Unlocking Potential: Ternary thiol-ene systems as clinically promising bone adhesives

Abstract

Introduction The number of bone fractures caused by physical trauma or overuse is steadily increasing as are the mandatory surgical procedures for their fixation.1 Since conventional fixation methods bring the drawback of potential infections and the need of removal surgeries, the adoption of a practical and biocompatible bone adhesive seems verry appealing to surgeons.2 However, there is no commercially available bone adhesive to date which fulfills all physico-chemical, biological and clinical requirements.3 Here, we elucidate the development of adhesive molecules called primers which facilitate binding to bone and implants. Together with thiol- ene matrices and photochemistry, we set stage for promising, light-curable bone adhesives.

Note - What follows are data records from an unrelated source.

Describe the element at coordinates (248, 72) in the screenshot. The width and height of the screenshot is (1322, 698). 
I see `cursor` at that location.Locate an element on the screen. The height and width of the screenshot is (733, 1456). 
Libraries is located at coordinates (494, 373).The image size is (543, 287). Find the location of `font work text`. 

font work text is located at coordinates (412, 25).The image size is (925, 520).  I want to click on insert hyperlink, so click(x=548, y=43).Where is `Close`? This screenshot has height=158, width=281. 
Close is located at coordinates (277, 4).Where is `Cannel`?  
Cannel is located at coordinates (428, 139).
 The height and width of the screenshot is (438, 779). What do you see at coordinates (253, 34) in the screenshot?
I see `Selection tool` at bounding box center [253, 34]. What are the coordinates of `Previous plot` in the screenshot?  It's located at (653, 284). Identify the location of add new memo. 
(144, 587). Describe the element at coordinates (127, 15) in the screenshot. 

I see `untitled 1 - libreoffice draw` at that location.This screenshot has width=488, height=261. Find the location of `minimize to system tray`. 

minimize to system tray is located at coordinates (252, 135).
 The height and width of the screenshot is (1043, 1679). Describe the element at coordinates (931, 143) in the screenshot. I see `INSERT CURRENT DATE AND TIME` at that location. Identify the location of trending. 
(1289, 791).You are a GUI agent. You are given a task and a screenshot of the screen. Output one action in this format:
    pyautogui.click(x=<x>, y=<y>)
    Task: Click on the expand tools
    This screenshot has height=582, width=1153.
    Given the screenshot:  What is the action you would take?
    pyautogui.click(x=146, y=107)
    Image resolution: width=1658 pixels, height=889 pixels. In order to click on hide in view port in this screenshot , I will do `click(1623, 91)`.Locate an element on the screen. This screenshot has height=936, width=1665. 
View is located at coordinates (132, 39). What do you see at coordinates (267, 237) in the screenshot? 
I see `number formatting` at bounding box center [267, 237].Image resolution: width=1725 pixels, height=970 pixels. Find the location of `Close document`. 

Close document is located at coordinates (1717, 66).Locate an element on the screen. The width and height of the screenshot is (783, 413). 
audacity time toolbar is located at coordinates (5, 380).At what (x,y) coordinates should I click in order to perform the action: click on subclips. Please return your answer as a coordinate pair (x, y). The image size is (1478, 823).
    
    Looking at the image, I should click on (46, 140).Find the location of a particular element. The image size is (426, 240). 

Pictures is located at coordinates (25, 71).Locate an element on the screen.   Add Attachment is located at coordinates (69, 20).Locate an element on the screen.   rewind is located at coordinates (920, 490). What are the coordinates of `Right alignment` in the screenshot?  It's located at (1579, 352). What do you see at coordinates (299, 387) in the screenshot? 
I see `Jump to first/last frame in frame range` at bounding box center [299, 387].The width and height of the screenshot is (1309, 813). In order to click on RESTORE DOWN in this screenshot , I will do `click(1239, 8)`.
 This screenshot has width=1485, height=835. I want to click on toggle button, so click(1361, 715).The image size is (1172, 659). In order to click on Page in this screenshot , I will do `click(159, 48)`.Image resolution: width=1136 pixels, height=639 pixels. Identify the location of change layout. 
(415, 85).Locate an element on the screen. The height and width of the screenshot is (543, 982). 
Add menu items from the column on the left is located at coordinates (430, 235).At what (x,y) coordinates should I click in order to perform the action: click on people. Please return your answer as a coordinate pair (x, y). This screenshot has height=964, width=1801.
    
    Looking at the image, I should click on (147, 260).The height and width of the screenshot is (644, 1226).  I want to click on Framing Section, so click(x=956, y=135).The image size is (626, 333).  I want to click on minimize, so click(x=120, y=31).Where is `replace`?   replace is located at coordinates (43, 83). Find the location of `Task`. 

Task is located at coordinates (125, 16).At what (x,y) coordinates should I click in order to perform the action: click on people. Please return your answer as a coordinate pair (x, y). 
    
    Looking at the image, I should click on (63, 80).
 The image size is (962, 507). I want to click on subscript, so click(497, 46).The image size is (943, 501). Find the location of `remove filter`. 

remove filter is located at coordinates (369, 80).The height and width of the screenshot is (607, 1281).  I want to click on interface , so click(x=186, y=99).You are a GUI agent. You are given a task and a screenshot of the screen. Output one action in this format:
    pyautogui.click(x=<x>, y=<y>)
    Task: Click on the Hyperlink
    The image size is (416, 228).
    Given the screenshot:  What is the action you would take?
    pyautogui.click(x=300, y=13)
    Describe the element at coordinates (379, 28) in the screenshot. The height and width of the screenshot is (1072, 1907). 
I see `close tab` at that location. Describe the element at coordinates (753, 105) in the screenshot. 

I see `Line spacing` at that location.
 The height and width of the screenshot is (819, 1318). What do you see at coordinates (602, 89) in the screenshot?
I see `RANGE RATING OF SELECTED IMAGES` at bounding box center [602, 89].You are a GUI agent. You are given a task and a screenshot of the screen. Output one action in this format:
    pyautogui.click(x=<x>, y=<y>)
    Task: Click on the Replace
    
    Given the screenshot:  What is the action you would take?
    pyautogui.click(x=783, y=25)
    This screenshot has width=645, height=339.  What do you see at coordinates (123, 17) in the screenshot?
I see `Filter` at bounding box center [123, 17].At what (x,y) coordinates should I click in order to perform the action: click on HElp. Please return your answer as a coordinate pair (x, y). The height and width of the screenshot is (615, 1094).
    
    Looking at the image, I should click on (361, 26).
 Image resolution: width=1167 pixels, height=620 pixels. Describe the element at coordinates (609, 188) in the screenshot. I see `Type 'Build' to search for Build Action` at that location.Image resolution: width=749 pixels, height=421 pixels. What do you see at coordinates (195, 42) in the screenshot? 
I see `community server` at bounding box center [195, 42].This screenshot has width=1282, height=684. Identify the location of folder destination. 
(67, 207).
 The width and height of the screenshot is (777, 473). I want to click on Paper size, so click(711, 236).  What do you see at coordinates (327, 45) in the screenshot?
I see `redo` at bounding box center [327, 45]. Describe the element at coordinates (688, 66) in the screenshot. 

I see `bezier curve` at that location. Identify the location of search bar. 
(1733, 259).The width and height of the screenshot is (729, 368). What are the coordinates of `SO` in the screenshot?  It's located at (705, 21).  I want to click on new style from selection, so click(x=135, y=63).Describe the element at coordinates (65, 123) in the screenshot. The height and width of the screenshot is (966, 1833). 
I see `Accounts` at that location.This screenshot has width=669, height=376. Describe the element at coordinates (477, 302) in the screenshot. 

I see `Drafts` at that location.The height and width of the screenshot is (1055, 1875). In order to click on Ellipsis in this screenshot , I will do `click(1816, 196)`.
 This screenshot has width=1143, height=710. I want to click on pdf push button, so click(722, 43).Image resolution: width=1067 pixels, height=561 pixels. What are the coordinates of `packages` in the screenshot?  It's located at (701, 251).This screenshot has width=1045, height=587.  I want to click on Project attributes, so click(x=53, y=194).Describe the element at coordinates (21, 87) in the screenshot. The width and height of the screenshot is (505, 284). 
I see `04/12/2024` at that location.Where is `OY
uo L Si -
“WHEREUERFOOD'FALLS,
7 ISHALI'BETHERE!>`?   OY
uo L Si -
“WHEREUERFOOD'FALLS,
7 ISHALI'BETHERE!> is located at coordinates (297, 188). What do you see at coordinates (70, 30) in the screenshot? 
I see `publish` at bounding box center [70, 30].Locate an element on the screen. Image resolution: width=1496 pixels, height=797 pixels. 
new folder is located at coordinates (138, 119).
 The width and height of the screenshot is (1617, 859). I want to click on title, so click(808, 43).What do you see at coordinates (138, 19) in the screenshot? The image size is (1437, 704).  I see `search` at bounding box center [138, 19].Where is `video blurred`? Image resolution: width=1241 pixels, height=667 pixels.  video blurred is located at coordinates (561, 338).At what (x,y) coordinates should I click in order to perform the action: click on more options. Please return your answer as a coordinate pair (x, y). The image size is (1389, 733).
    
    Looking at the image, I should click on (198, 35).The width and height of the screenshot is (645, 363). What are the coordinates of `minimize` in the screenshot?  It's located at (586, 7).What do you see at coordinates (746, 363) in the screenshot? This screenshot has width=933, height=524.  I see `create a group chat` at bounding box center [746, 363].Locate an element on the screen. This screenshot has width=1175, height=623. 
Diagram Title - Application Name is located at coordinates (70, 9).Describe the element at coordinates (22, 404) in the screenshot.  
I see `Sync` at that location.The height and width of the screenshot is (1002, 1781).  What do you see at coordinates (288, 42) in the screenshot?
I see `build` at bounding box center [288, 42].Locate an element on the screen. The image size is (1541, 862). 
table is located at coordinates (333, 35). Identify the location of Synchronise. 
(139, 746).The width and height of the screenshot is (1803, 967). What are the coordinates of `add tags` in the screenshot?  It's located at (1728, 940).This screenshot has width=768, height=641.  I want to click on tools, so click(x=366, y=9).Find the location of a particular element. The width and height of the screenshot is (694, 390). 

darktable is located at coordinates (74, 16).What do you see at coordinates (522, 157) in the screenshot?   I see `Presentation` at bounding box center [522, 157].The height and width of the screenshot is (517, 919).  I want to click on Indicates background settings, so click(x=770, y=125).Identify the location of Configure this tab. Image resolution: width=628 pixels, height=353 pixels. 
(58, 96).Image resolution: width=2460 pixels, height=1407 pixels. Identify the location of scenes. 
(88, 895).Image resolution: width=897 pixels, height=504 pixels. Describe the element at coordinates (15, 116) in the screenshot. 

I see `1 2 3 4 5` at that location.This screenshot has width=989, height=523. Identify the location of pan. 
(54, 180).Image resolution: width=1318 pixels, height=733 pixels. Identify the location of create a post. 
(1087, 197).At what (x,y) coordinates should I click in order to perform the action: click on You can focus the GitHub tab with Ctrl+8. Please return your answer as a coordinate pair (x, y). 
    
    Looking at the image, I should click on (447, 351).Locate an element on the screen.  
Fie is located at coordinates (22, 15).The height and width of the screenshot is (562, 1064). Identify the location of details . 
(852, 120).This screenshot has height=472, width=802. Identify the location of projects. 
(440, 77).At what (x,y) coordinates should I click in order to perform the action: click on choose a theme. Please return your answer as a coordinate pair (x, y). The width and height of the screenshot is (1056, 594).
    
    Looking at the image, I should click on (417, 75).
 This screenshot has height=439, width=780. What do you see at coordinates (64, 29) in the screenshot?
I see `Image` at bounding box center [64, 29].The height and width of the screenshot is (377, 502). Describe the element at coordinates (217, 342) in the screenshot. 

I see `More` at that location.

Experimental Methods The primer synthesis, substrate (HAP and TiO2) preparation and shear bond strength measurements were performed as described in literature.4 For Ex- Vivo Indentation tests, circles with 8 mm diameter were excised and subsequently re-fixated using our bone adhesive formulation. Following indentation tests were performed with a digital force measuring device (Force Gauge SF-30 with a conical tip). In- vitro cytotoxicity of the vinyl compound TAI, the thiol TEMPIC and the primer 6C-diNB was tested in NCTC Clone 929 fibroblast cell culture using a Presto® Blue Assay according to ISO-10993- 5.

Results and Discussion Inspired by dental restorative materials we rely on thiol-ene photochemistry and chose thiols and vinyl compounds as matrix-monomers for the curable bone adhesive. Our bone adhesive formulation additionally contains primer molecules which ensure high bonding to the bone surface through their precisely chosen adhesion motif. The primers are additionally equipped with polymerizable groups for incorporation into the thiol-ene matrix, whereas a carbon spacer between the adhesion motif and the polymerizable group determines properties like solubility and hydrophilicity. Novel primer molecules differing in their polymerizable group and spacer length were synthesized and investigated, while phosphonic acid was chosen as adhesion motif. We observed an increase in the shear bond strength (SBS) with increasing number of polymerizable groups (n=2, di) and spacer length (6C) in the primer molecule. An outstanding SBS of 15.4 MPa was obtained with the primer Phn-6C-diNB bearing norbornenes as polymerizable groups, highlighting their high reactivity towards thiol- ene polymerization. Ex vivo indentation tests corroborate the superior performance of our bone adhesive and cytotoxicity tests confirm its benign nature.

Conclusions By careful design of the primer molecule, we successfully developed the first known, time- efficient and surgically preferred one-step light-curable bone adhesive. Remarkable shear bond strengths and first ex vivo studies underline its potential for treatment of comminuted fractures and fixation of small bone fragments.